Segment Open

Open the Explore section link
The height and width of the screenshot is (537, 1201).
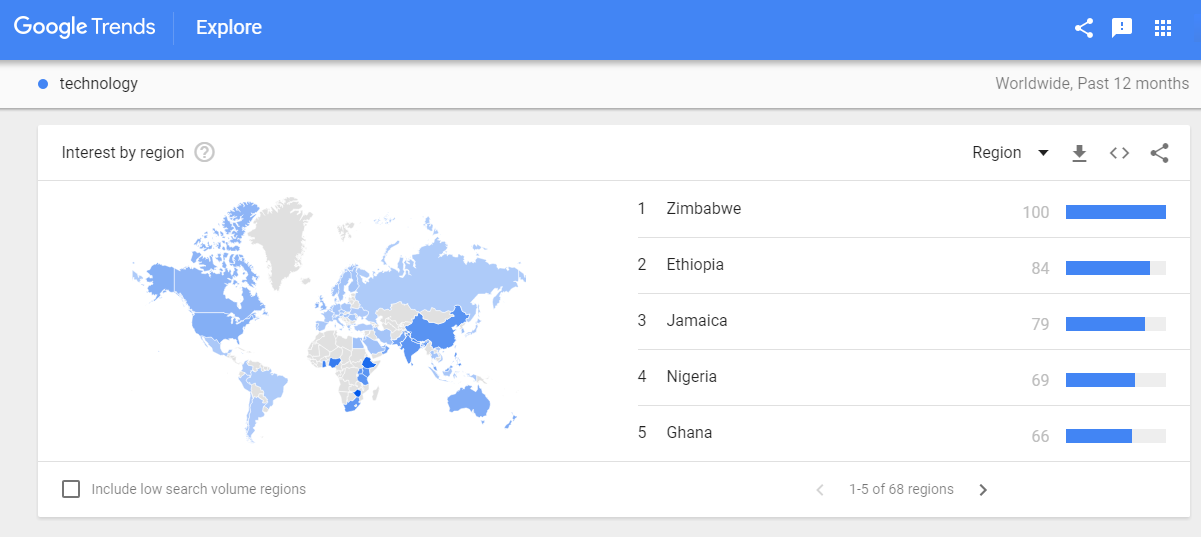coord(229,28)
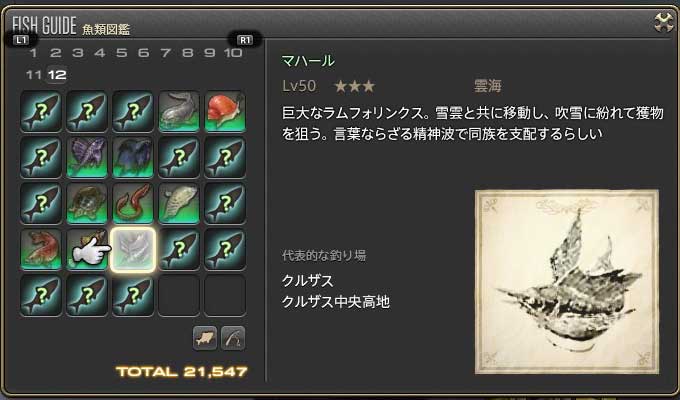Select the highlighted マハール fish slot
Image resolution: width=680 pixels, height=400 pixels.
(133, 249)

Segment Closed

» **WHAT YOU NEED TO DO**
An exact copy of all the data above is required; omit any pictures.

» **RESPONSE TO THE TASK**
Open the Explore section link
The height and width of the screenshot is (537, 1201).
coord(229,28)
Select the highlighted マハール fish slot
Image resolution: width=680 pixels, height=400 pixels.
(133, 249)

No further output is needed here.